Retype the records below so that each one matches exactly.

=-=-=-=-=

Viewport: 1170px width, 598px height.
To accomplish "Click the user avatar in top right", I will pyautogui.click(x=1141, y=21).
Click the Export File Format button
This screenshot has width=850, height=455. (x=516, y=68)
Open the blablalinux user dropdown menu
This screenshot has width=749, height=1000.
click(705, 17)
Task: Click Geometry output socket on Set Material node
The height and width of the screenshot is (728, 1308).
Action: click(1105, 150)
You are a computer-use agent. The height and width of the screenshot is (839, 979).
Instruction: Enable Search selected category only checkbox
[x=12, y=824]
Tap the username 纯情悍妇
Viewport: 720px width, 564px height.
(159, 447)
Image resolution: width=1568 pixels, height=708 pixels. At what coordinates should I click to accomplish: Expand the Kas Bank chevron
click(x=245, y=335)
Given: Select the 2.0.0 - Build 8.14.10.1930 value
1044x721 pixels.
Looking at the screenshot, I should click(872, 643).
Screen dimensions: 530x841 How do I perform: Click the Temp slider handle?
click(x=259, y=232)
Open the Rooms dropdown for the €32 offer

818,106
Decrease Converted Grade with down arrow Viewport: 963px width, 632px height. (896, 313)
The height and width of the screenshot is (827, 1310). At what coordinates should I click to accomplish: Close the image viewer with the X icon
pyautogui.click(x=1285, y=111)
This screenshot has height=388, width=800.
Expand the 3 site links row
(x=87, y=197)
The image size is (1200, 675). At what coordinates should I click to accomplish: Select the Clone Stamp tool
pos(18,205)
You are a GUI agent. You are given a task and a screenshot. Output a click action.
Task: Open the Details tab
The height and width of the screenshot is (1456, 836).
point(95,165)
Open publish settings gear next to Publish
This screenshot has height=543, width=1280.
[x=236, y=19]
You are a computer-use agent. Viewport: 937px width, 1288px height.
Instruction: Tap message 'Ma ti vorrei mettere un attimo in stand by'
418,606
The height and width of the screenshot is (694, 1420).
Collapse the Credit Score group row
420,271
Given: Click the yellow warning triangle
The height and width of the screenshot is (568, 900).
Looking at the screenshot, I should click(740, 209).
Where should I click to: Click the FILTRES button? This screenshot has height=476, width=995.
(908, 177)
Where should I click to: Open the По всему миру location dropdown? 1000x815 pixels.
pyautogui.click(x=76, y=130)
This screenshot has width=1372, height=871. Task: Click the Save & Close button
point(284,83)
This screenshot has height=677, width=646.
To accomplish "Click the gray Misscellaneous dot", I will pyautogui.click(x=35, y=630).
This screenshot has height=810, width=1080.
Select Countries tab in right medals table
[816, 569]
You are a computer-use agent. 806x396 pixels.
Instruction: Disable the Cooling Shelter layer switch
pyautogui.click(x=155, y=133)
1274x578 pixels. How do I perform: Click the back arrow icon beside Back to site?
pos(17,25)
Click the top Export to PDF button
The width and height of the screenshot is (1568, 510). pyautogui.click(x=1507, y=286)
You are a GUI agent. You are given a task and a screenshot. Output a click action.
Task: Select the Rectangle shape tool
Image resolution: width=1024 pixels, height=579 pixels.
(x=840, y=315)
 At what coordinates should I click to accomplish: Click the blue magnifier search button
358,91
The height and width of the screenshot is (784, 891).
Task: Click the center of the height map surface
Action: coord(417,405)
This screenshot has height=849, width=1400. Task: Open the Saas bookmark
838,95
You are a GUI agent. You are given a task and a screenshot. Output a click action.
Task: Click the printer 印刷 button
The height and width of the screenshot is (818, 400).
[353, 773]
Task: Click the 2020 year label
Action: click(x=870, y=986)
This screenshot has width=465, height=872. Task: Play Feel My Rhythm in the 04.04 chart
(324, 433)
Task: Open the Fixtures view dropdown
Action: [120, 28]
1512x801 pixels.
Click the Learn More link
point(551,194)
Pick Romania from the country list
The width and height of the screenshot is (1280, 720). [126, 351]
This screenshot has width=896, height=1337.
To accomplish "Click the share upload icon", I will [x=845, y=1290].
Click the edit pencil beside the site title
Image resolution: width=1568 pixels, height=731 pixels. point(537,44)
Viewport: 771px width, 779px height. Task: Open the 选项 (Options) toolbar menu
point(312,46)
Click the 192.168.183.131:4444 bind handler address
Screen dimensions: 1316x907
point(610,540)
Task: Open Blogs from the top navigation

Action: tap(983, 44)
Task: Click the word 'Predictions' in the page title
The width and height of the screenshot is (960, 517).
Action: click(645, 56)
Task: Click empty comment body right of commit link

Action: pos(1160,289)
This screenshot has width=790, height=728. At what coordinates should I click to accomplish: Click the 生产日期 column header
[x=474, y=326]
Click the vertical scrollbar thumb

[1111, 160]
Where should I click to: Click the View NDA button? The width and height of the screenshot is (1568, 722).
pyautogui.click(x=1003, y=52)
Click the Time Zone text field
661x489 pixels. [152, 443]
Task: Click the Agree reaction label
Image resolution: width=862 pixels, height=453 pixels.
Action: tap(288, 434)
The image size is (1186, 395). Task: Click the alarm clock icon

=-=-=-=-=

RESPONSE TO THE EXERCISE -
Viewport: 1170px width, 598px height.
To accomplish "Click the user avatar in top right", I will pyautogui.click(x=1141, y=21).
Click the Export File Format button
This screenshot has width=850, height=455. (x=516, y=68)
Open the blablalinux user dropdown menu
This screenshot has width=749, height=1000.
click(705, 17)
Task: Click Geometry output socket on Set Material node
The height and width of the screenshot is (728, 1308).
Action: click(1105, 150)
You are a computer-use agent. The height and width of the screenshot is (839, 979).
Instruction: Enable Search selected category only checkbox
[x=12, y=824]
Tap the username 纯情悍妇
Viewport: 720px width, 564px height.
(159, 447)
Image resolution: width=1568 pixels, height=708 pixels. At what coordinates should I click to accomplish: Expand the Kas Bank chevron
click(x=245, y=335)
Given: Select the 2.0.0 - Build 8.14.10.1930 value
1044x721 pixels.
Looking at the screenshot, I should click(872, 643).
Screen dimensions: 530x841 How do I perform: Click the Temp slider handle?
click(x=259, y=232)
Open the Rooms dropdown for the €32 offer

818,106
Decrease Converted Grade with down arrow Viewport: 963px width, 632px height. (896, 313)
The height and width of the screenshot is (827, 1310). At what coordinates should I click to accomplish: Close the image viewer with the X icon
pyautogui.click(x=1285, y=111)
This screenshot has height=388, width=800.
Expand the 3 site links row
(x=87, y=197)
The image size is (1200, 675). At what coordinates should I click to accomplish: Select the Clone Stamp tool
pos(18,205)
You are a GUI agent. You are given a task and a screenshot. Output a click action.
Task: Open the Details tab
The height and width of the screenshot is (1456, 836).
point(95,165)
Open publish settings gear next to Publish
This screenshot has height=543, width=1280.
[x=236, y=19]
You are a computer-use agent. Viewport: 937px width, 1288px height.
Instruction: Tap message 'Ma ti vorrei mettere un attimo in stand by'
418,606
The height and width of the screenshot is (694, 1420).
Collapse the Credit Score group row
420,271
Given: Click the yellow warning triangle
The height and width of the screenshot is (568, 900).
Looking at the screenshot, I should click(740, 209).
Where should I click to: Click the FILTRES button? This screenshot has height=476, width=995.
(908, 177)
Where should I click to: Open the По всему миру location dropdown? 1000x815 pixels.
pyautogui.click(x=76, y=130)
This screenshot has width=1372, height=871. Task: Click the Save & Close button
point(284,83)
This screenshot has height=677, width=646.
To accomplish "Click the gray Misscellaneous dot", I will pyautogui.click(x=35, y=630).
This screenshot has height=810, width=1080.
Select Countries tab in right medals table
[816, 569]
You are a computer-use agent. 806x396 pixels.
Instruction: Disable the Cooling Shelter layer switch
pyautogui.click(x=155, y=133)
1274x578 pixels. How do I perform: Click the back arrow icon beside Back to site?
pos(17,25)
Click the top Export to PDF button
The width and height of the screenshot is (1568, 510). pyautogui.click(x=1507, y=286)
You are a GUI agent. You are given a task and a screenshot. Output a click action.
Task: Select the Rectangle shape tool
Image resolution: width=1024 pixels, height=579 pixels.
(x=840, y=315)
 At what coordinates should I click to accomplish: Click the blue magnifier search button
358,91
The height and width of the screenshot is (784, 891).
Task: Click the center of the height map surface
Action: coord(417,405)
This screenshot has height=849, width=1400. Task: Open the Saas bookmark
838,95
You are a GUI agent. You are given a task and a screenshot. Output a click action.
Task: Click the printer 印刷 button
The height and width of the screenshot is (818, 400).
[353, 773]
Task: Click the 2020 year label
Action: click(x=870, y=986)
This screenshot has width=465, height=872. Task: Play Feel My Rhythm in the 04.04 chart
(324, 433)
Task: Open the Fixtures view dropdown
Action: [120, 28]
1512x801 pixels.
Click the Learn More link
point(551,194)
Pick Romania from the country list
The width and height of the screenshot is (1280, 720). [126, 351]
This screenshot has width=896, height=1337.
To accomplish "Click the share upload icon", I will [x=845, y=1290].
Click the edit pencil beside the site title
Image resolution: width=1568 pixels, height=731 pixels. point(537,44)
Viewport: 771px width, 779px height. Task: Open the 选项 (Options) toolbar menu
point(312,46)
Click the 192.168.183.131:4444 bind handler address
Screen dimensions: 1316x907
point(610,540)
Task: Open Blogs from the top navigation

Action: tap(983, 44)
Task: Click the word 'Predictions' in the page title
The width and height of the screenshot is (960, 517).
Action: click(645, 56)
Task: Click empty comment body right of commit link

Action: pos(1160,289)
This screenshot has width=790, height=728. At what coordinates should I click to accomplish: Click the 生产日期 column header
[x=474, y=326]
Click the vertical scrollbar thumb

[1111, 160]
Where should I click to: Click the View NDA button? The width and height of the screenshot is (1568, 722).
pyautogui.click(x=1003, y=52)
Click the Time Zone text field
661x489 pixels. [152, 443]
Task: Click the Agree reaction label
Image resolution: width=862 pixels, height=453 pixels.
Action: tap(288, 434)
The image size is (1186, 395). Task: Click the alarm clock icon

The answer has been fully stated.